------ Supplied material ------

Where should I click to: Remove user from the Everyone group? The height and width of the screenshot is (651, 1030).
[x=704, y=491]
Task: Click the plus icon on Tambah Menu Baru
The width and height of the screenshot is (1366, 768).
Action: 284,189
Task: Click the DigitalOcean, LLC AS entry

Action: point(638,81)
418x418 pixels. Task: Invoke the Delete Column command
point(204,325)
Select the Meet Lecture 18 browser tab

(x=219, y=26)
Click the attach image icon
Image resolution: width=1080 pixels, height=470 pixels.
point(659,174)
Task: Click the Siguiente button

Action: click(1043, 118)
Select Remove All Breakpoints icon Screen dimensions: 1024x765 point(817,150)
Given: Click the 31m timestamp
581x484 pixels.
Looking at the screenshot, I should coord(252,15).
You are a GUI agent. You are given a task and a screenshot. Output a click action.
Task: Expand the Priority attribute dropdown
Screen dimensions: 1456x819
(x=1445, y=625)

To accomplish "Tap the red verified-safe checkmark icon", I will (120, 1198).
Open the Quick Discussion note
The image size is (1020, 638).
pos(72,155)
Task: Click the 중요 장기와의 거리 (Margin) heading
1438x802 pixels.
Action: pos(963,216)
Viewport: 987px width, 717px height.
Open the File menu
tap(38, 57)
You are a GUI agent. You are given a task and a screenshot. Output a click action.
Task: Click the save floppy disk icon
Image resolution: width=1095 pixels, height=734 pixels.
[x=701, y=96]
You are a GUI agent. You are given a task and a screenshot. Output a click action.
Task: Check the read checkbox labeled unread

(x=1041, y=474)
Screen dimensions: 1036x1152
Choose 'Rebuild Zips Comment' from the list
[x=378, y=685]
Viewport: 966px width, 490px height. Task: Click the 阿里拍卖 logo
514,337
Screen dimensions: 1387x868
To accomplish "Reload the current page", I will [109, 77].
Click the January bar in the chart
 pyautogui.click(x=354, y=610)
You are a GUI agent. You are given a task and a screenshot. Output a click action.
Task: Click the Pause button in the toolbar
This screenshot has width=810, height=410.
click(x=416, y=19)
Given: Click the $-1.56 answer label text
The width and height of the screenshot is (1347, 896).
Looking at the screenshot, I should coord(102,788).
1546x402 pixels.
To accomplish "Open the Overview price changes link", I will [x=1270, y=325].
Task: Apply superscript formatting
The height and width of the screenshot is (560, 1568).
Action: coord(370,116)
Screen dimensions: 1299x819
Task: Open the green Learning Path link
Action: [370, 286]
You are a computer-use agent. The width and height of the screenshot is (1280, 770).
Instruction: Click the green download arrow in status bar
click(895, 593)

------

For the listing above, print only the lines starting at the line containing "Task: Click the Pause button in the toolbar" and ending at the line containing "Task: Apply superscript formatting", exactly, both included.

Task: Click the Pause button in the toolbar
This screenshot has width=810, height=410.
click(x=416, y=19)
Given: Click the $-1.56 answer label text
The width and height of the screenshot is (1347, 896).
Looking at the screenshot, I should coord(102,788).
1546x402 pixels.
To accomplish "Open the Overview price changes link", I will [x=1270, y=325].
Task: Apply superscript formatting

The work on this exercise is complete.